Given: roots are equal.

Therefore, the discriminant of this quadratic equation must be zero.

Or, $D = B^2 - 4AC = 0$ (for a quadratic $Ax^2 + Bx + C = 0$)

So, substituting the values of B, A and C, on comparing with standard quadratic, we get:

$D = (b - c)^2 - 4(a - b)(c - a) = 0$

Or, $b^2 + c^2 - 2bc - 4ac + 4bc + 4a^2 - 4ab = 0$

Or, $b^2 + c^2 + 4a^2 + 2(bc - 2ac - 2ab) = 0$

The above, through observation*, can be written as:

$(b + c - 2a)^2 = 0$

=> $b + c - 2a = 0$

Or, $b + c = 2a.$

Hence proved.

* If you aren't able to observe that, then with a little extra work, you could still simplify it:

$b^2 + c^2 + 2bc + 4a^2 - 4ab - 4ac = 0$

$(b + c)^2 - 4a(b + c) + 4a^2 = 0$

This must again be solved through observation.
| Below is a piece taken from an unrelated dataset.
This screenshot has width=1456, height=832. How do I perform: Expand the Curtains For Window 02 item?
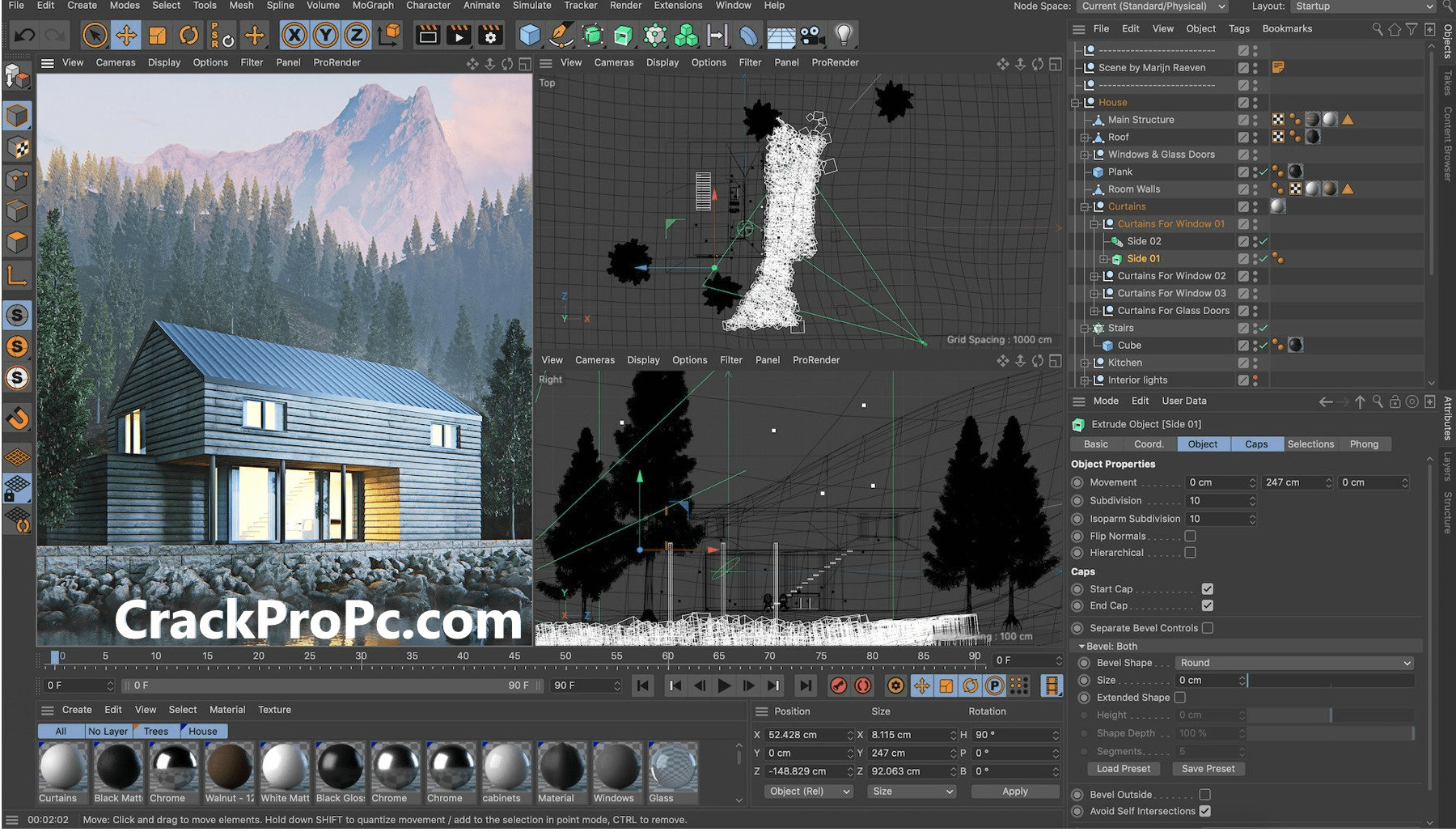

This one is a little more noticeable though.

$(b + c)^2 + (2a)^2 - 2.2a.(b + c) = 0$

Comparing with $(a - b)^2 = a^2 + b^2 - 2ab$, we can write it as:

$(b + c - 2a)^2 = 0$

And then the rest of the steps as above.

Observation, in this question, is necessary.